Dean of faculty: public vs private sector pay

Public-sector pay in Mauritania is about 10% more than private-sector pay for similar work. The private sector typically offers stronger upside and bigger bonuses; the public sector typically offers better benefits and stability.

Public vs private pay gap

9%

Public-sector workers earn this much more than private-sector workers in Mauritania on average.

Public sector 247,800 MRU
Private sector 225,700 MRU


Dean of Faculty in Mauritania: FAQs

  • How much does a dean of faculty make per month in Mauritania?

    A dean of faculty in Mauritania earns about 37,950 MRU a month before tax, based on an annual average of 455,400 MRU.

  • What's the salary range for a dean of faculty in Mauritania?

    Entry-level dean of faculties in Mauritania start near 212,500 MRU. Top-end pay reaches around 717,900 MRU. The middle 50% of earners sit between 314,500 and 637,500 MRU.

  • Is the median dean of faculty salary in Mauritania higher or lower than the average?

    The median is 480,300 MRU, higher than the average of 455,400 MRU. Half of dean of faculties in Mauritania earn below the median, half earn above it.

  • What's the gender pay gap for dean of faculties in Mauritania?

    Men working as a dean of faculty in Mauritania earn around 16% more than women on average (492,400 vs 424,900 MRU a year).

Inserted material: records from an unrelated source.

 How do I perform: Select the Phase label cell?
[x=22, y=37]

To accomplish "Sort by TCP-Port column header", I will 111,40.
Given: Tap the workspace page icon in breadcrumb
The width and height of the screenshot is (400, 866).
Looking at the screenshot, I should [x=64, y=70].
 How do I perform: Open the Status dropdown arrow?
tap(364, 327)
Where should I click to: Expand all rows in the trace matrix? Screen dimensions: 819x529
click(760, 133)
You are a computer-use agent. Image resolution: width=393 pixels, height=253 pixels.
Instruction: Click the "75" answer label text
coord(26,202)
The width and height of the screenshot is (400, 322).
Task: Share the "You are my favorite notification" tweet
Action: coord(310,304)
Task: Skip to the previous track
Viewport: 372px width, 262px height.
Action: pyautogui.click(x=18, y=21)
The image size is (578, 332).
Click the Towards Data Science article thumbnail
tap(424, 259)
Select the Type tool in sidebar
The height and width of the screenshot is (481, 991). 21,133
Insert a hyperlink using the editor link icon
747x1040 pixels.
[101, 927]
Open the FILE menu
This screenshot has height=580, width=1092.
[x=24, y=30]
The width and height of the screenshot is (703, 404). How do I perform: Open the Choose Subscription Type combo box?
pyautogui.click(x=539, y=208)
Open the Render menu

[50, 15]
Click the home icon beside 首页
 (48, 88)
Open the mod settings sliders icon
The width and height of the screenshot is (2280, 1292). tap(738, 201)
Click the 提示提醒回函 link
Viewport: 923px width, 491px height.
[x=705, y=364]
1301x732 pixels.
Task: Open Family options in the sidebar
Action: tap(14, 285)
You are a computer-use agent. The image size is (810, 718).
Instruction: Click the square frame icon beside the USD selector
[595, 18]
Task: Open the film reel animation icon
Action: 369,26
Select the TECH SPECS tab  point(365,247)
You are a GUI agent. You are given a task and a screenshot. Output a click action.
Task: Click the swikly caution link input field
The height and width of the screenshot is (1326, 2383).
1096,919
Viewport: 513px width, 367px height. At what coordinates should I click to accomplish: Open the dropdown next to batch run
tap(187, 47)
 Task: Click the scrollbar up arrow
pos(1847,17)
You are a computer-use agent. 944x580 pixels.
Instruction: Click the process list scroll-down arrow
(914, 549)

  • Do dean of faculties in Mauritania get bonuses?

    About 67% of dean of faculties in Mauritania reported a bonus in the past 12 months. Reported bonuses ranged from 5% to 9% of base salary.

  • Do dean of faculties earn more in the public or private sector in Mauritania?

    In Mauritania, the public sector pays a dean of faculty about 10% more on average. Public-sector pay tends to be steadier; private-sector pay tends to offer bigger upside.

  • How often do dean of faculties in Mauritania get a pay raise?

    A dean of faculty in Mauritania sees a raise of around 8% every 30 months, equivalent to roughly 3% a year.